The Instagram algorithm helps connect and promote a vast network of accounts dedicated to pedophilia and the purchase of sexual content of minors, according to a joint investigation by 'The Wall Street Journal' (WSJ) and researchers from Stanford University and the University from Massachusetts Amherst.
Instagram, a very popular social network among teenagers, not only hosts these activities, but its algorithms promote them.
The recommendation systems of this social network that is part of Meta have the objective of linking those who share niche interests and through this algorithm pedophiles easily find sellers of sexual content of minors.
Investigators found that Instagram - which has more than 1.3 billion users - allowed people to search for explicit hashtags and sometimes even emoticons that linked them to accounts that used the terms to advertise the sale of child sexual material and "meetings" with the minors.
The promotion of sexual content of minors violates the rules established by Meta, as well as US law.
Meta acknowledged the problems within its compliance operations, telling the WSJ that it has established an internal working group to address the issues raised.
"Child exploitation is a horrible crime," the company said, adding that it is "continually investigating ways to actively defend against this behavior."
Meta - which has more than 3 billion users on its apps, including Instagram, Facebook and WhatsApp - said it has taken down 27 pedophile rings in the past two years.
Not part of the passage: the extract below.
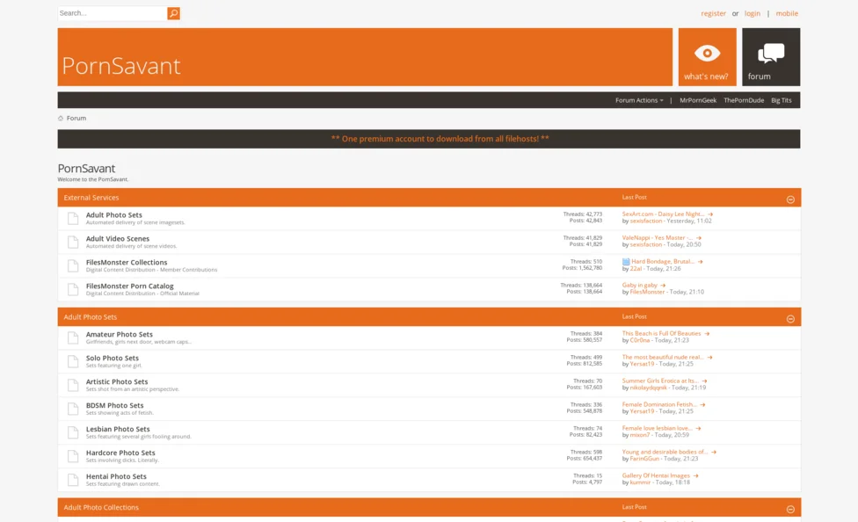
Task: Click the register link
Action: (713, 13)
The platform also said it blocked thousands of hashtags that sexualize children, some with millions of posts, and restricted systems that recommend users search for terms known to be associated with sexual abuse.
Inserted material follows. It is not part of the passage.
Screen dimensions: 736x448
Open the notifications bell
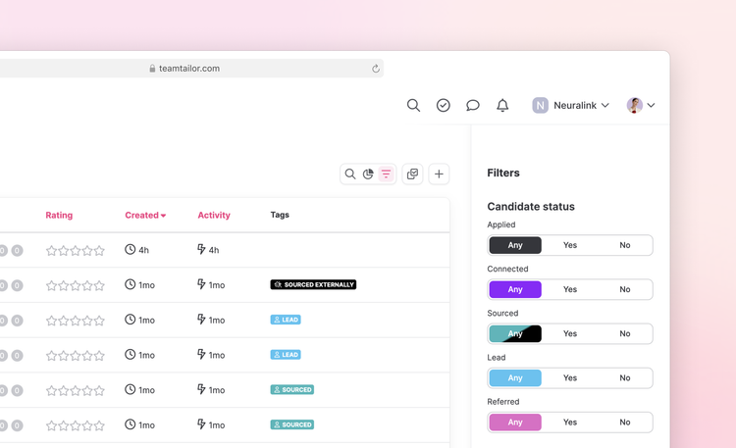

In its research, the Stanford Internet Observatory used labels associated with sex with minors and found 405 sellers.
For their part, the Stanford researchers found similar sexual exploitation activity on other, smaller social networks, but said the problem on Instagram is particularly serious.
"The most important platform for these networks of buyers and sellers appears to be Instagram," the experts wrote in a report published today.
The Stanford team found 128 accounts offering to sell child sexual abuse material on Twitter, less than a third of the number they found on Instagram, which has a much larger user base than Twitter.
According to the study, Twitter did not recommend these types of accounts to the same extent as Instagram, and Instagram also removed them much faster.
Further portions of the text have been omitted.